### TEXTE EXTRAIT ###

La publicité fait de nous des Schtroumpfs, les gouvernements s'adressent à nous comme à des Schtroumpfs, nous nous traitons de plus en plus nous-mêmes comme des Schtroumpfs : Nous assistons à un mouvement potentiellement irréversible de Schtroumpfisation de la société, et on nous fait croire que c'est là la clé du bonheur. Ne nous laissons pas faire ! Ne nous laissons pas aller à crier avec tous les autres "Allez les bleus !", et engageons-nous tous dans un combat commun contre la domination de l'ordre Schtroumpf. (...) Dès aujourd'hui, commençons à faire sauter les petites maisons en amanite phalloïde, fi de la compassion, soucions-nous de la justice et faisons couler sans vergogne le sang bleu des Schtroumpfs avant qu'ils ne viennent eux-même jusque dans nos bras égorger nos fils et nos compagnes. Aux armes citoyens, formez vos bataillons, et marchons, marchons sur les Schtroumpfs ! C'est la lutte finale, levons-nous et Schtroumpf qui peut !"

### ENTRÉES FOURNIES ###

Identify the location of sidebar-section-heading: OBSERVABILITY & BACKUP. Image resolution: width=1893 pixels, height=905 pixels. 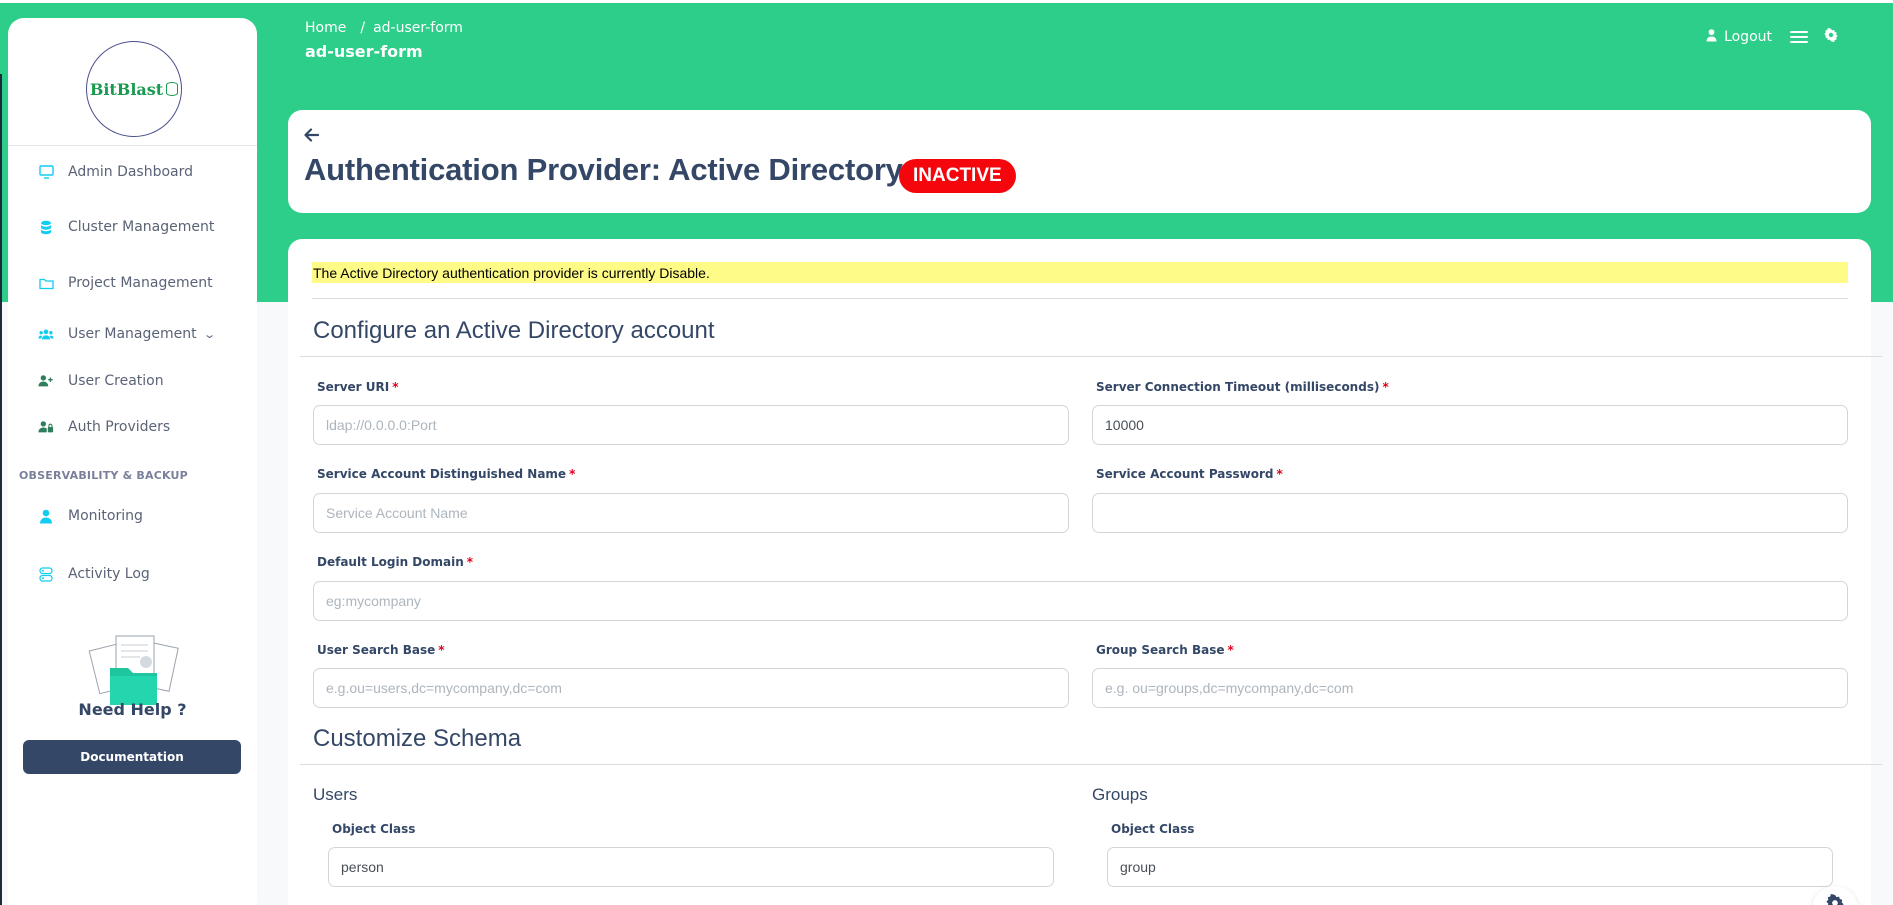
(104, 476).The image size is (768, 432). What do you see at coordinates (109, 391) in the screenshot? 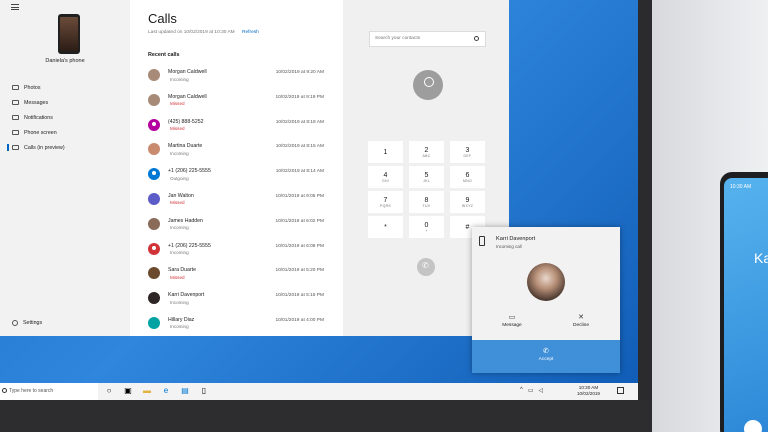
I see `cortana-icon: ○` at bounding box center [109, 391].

###
### ENTRÉES FOURNIES ###

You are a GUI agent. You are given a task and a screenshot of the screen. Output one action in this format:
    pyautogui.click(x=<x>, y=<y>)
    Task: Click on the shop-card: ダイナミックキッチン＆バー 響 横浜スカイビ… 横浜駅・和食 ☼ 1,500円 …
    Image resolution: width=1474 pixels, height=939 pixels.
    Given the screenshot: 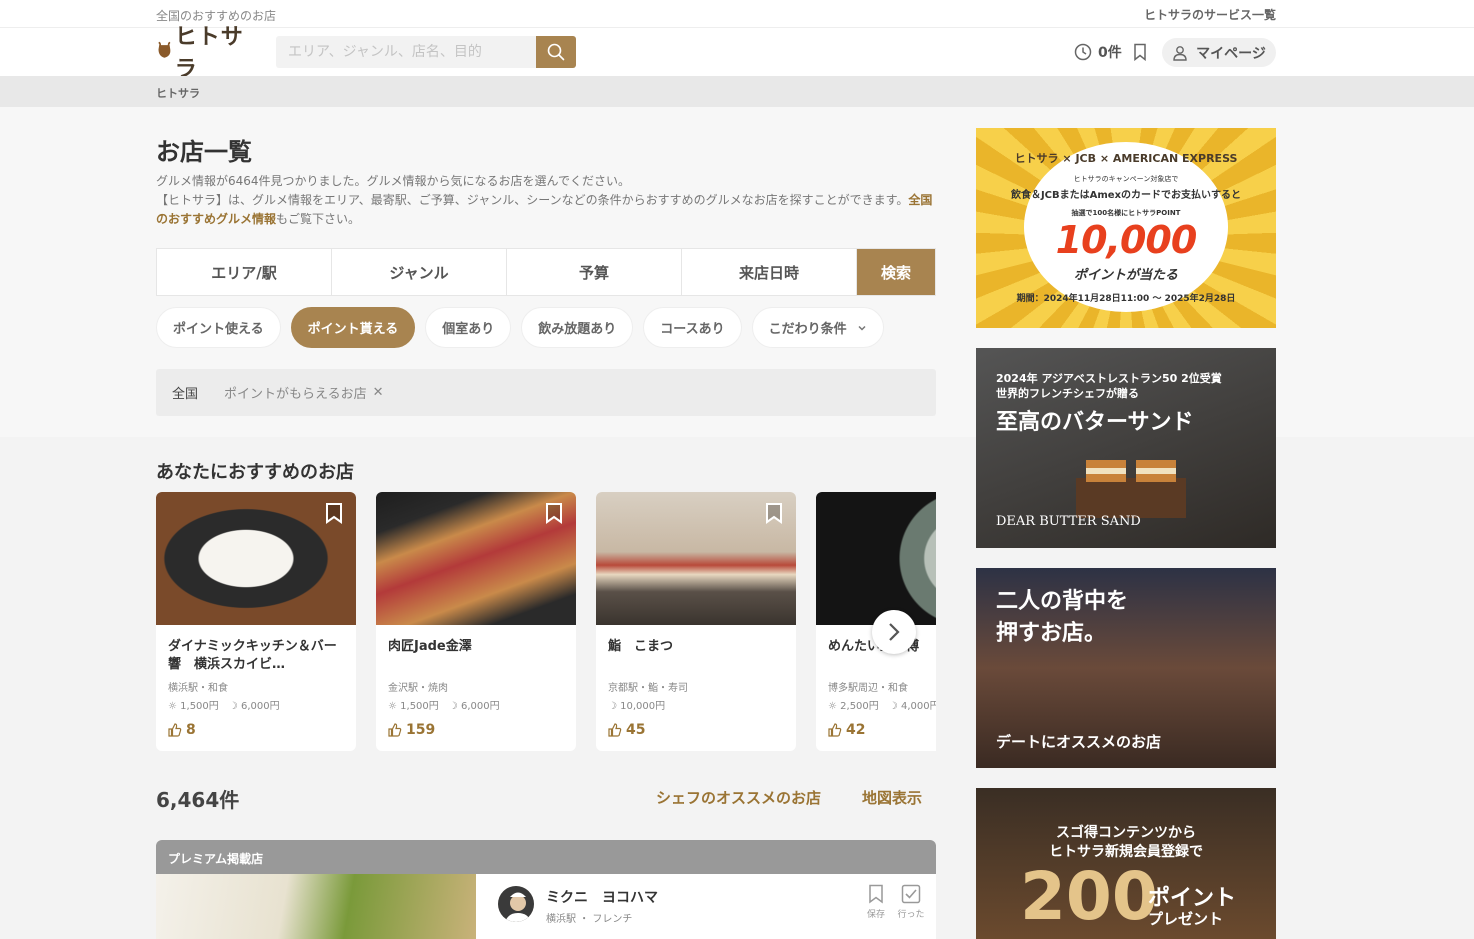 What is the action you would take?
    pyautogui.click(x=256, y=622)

###

**CONSIGNE:**
Recopiez intégralement le texte sur les Schtroumpfs, sans rien y changer.

**RÉPONSE RÉDIGÉE:**
La publicité fait de nous des Schtroumpfs, les gouvernements s'adressent à nous comme à des Schtroumpfs, nous nous traitons de plus en plus nous-mêmes comme des Schtroumpfs : Nous assistons à un mouvement potentiellement irréversible de Schtroumpfisation de la société, et on nous fait croire que c'est là la clé du bonheur. Ne nous laissons pas faire ! Ne nous laissons pas aller à crier avec tous les autres "Allez les bleus !", et engageons-nous tous dans un combat commun contre la domination de l'ordre Schtroumpf. (...) Dès aujourd'hui, commençons à faire sauter les petites maisons en amanite phalloïde, fi de la compassion, soucions-nous de la justice et faisons couler sans vergogne le sang bleu des Schtroumpfs avant qu'ils ne viennent eux-même jusque dans nos bras égorger nos fils et nos compagnes. Aux armes citoyens, formez vos bataillons, et marchons, marchons sur les Schtroumpfs ! C'est la lutte finale, levons-nous et Schtroumpf qui peut !"